As far as I can tell, he still has the support of the majority of the population.
So, you know, the whole thing is one of these nightmares where you have, obviously, local issues to a certain extent that are driving this process, and we don't really understand what they are.
And the same thing was pretty much true in Libya, although, as you point out, there was a clear demarcation in that the Italian rule had two provinces, and they had very distinct characters, and I believe, to a certain extent, tribally, and otherwise they're different.
So there was a division there.
But yeah, in Syria, there's no division.
Everybody is kind of mixed up.
Alawites, Christians, Sunnis, and Shiites, and now, of course, Al-Qaeda and other groups getting involved.
So you don't know what's going to come out of this, Stu.
I mean, it's just something where we should be holding our noses and walking the other way.
Yeah.
Well, and it's funny, because it's so easy for Americans to ignore foreign policy.
If only we could just keep our government out and make them ignore foreign policy, too, then it'd be okay, you know?
That's right.
Just pretend Syria doesn't even exist.
Who cares what happens there?
Well, you know, in a certain sense, it doesn't.
I mean, you know, if you talk about U.S. vital interests, Syria is not a U.S. vital interest, except if we get involved.
And then suddenly it becomes a vital interest, at least in terms of we're screwing up the situation and getting engaged in it, and then we have to try to figure out how to disengage.
You know, why was Iraq a vital interest, except for the fact that they produce oil?
But the fact is that they produce oil means they have to sell it somewhere.
So, you know, all of these things are just crazy.
Yeah.
Well, and you look at it, we're no worse off for the fact that everybody but us got the Iraqi oil.

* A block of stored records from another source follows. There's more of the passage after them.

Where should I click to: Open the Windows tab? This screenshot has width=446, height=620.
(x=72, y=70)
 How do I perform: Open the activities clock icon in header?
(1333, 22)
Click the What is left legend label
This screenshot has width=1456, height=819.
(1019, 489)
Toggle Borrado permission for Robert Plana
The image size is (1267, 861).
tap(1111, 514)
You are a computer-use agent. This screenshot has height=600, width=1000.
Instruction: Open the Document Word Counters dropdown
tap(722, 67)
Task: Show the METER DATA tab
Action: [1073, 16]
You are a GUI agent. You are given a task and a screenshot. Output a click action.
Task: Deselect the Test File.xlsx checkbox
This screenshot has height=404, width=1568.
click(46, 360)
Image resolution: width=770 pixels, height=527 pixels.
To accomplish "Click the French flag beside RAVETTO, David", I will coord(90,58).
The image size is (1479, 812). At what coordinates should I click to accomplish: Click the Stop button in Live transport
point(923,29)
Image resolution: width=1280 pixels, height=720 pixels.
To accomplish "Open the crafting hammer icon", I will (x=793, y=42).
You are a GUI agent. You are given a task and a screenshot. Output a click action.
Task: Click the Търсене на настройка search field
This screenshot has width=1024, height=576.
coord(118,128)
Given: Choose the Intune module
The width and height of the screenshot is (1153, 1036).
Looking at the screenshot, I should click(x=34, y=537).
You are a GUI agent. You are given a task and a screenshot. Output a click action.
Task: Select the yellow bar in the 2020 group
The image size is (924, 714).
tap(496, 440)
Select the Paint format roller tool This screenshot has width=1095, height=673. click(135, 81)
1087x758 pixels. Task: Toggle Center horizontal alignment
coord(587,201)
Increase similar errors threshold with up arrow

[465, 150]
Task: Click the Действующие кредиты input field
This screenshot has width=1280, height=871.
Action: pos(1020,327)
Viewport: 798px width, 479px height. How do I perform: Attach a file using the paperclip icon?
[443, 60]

It doesn't matter that we lost our own victory over there and made sure that China and Russia and European countries were the ones that get to develop Iraq's oil resources.
Who cares?
It's a liquid, for crying out loud.
Well, it was a war that paid for itself, wasn't it?
Oh, yeah, definitely.
In a very short amount of time, too.
That's right.
Three trillion dollars.
All right.
Thanks very much, Phil.
Appreciate it.
Okay, Scott.
Take care.
All right, everybody.
That's Phil Giraldi, former CIA and DIA and American Conservative Magazine, antiwar.com.